Endor Labs discloses six additional vulnerabilities including CVE-2026-26322 (SSRF, CVSS 7.6) and CVE-2026-26319 (webhook auth bypass, CVSS 7.5).
ClawJacked vulnerability disclosed. OpenClaw patches in v2026.2.25. As of this writing, 50,000+ instances remain unpatched and vulnerable to RCE. Total exposed instance count still growing.
Crisis ongoing. CISA has referenced OpenClaw in vulnerability communications. Researchers confirm malicious ClawHub skills remain discoverable under variant package names. VirusTotal partnership has blocked some known malicious skills from download.
Key Vulnerabilities at a Glance
| CVE / ID | Type | Severity | Patched In |
|---|---|---|---|
| CVE-2026-25253 | Remote Code Execution (one-click RCE chain via gateway URL) | CVSS 8.8 | v2026.1.29 |
| ClawJacked | Remote takeover / authentication bypass | CVSS 8.8 | v2026.2.25 |
| CVE-2026-26322 | Server-Side Request Forgery (SSRF) — Gateway tool | CVSS 7.6 | v2026.2.12+ |
| CVE-2026-26319 | Missing Telnyx webhook authentication | CVSS 7.5 | v2026.2.12+ |
| CVE-2026-26329 | Path traversal in browser file upload | High | v2026.2.12+ |
| CVE-2026-27001 | Prompt injection via workspace path | High | v2026.2.23 |
What Users Must Do Now
- Update immediately to v2026.2.25 or later. Run
openclaw update - Bind to localhost only. Change your config so OpenClaw listens on 127.0.0.1:18789, not 0.0.0.0:18789
- Audit ClawHub skills. Remove any skill not from a verified, trusted source. Over 820 malicious skills have been confirmed
- Do not run on your primary machine. Use a dedicated spare computer or isolated VPS
- Enable authentication. Use Tailscale Serve or enforce password-based auth with short-lived pairing codes — never static tokens in URLs
- Rotate all credentials. If your instance was ever exposed, assume your API keys, OAuth tokens, and chat history are compromised
- Limit access aggressively. Apply an allowlist-only policy for open ports and isolate the device at the network level
Security expert Jeremy Turner of SecurityScorecard summarized the risk plainly: “It’s like giving some random person access to your computer to help do tasks. If you supervise and verify, it’s a huge help. If you just walk away and tell them all future instructions will come via email or text message, they might follow instructions from anyone.”

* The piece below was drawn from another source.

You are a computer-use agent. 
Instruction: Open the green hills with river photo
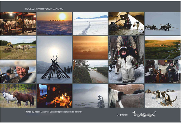coord(162,48)
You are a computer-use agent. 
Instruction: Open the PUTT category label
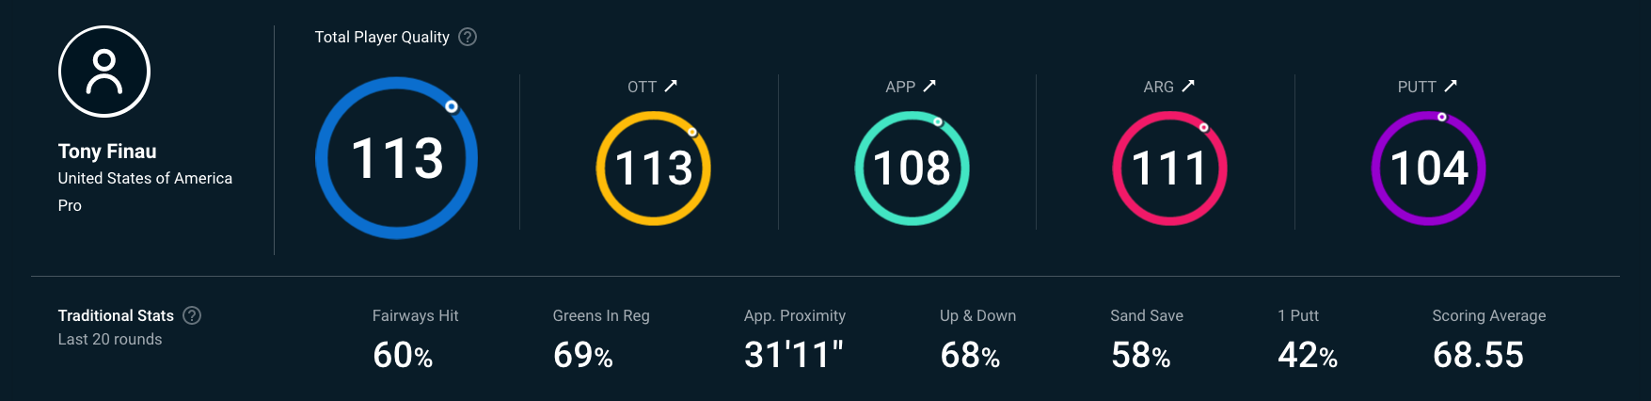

The OpenClaw crisis is being watched closely as a bellwether event for autonomous AI agent security broadly. In the same two-week window, Claude Code had critical RCE vulnerabilities discovered through repository config files, over 8,000 MCP servers were found exposed on the public internet, and the Coalition for Secure AI published its first comprehensive threat model for agent deployments. The common thread — an AI agent given sweeping system privileges and connected to the internet without governance — is not unique to OpenClaw. It is the defining security challenge of the agentic AI era.
Live exposure tracking is available at declawed.io. Users with confirmed compromised instances should contact their cloud provider’s abuse team and consider filing a report with CISA.